栗原教授が強調するのは、現時点のAIはあくまでも人間が与えた目的やルールの中で能力を発揮するものであり、AI自身に本質的な創造性や道徳的判断能力はないということです。これらは人間固有の能力であり、人間が担うべき重要な役割として残されているクリエイティブな領域です。
実際、栗原教授の研究室では、AIと人間の創造的な協調を目指す実践的なプロジェクトが進められています。その代表的な取り組みが「TEZUKA2023」プロジェクトであり、手塚治虫の代表作『ブラック・ジャック』の新作エピソードを生成AIと人間が共同で制作するという試みです。このプロジェクトを通じて、AIがどのように創造的プロセスを支援し、人間と共に新たな価値を生み出せるのかを探究しています。

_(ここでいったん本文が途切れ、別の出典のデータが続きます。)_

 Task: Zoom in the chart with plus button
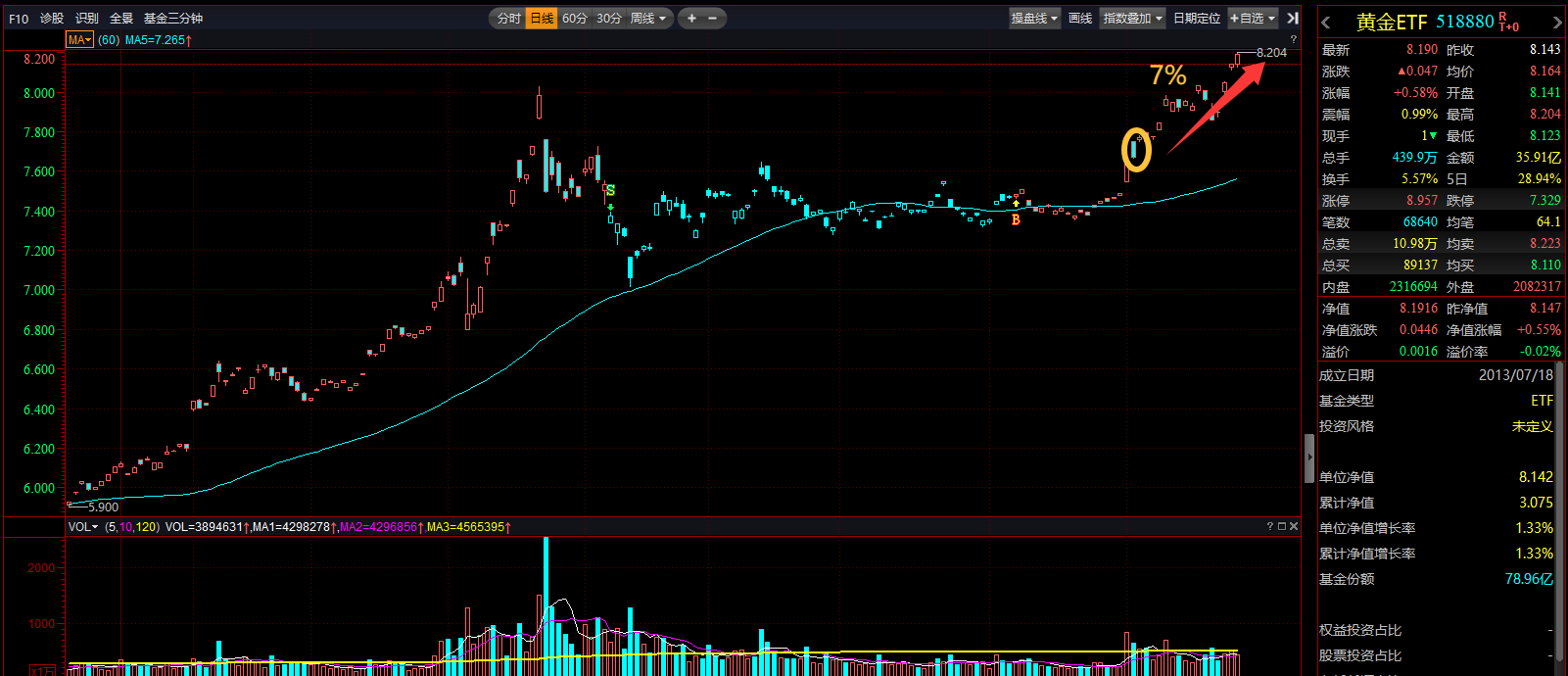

さらに栗原教授は、AI技術を社会に実装する際の倫理的な側面にも強く注目しています。例えば、自律型AIが日常的に活用されるようになると、倫理的問題や責任の所在といった新たな課題が生じます。教授は、こうした課題に対して明確なガイドラインや規制を設けることの重要性を説き、倫理的な観点からもAIの限界を認識し、適切にコントロールする必要があると主張しています。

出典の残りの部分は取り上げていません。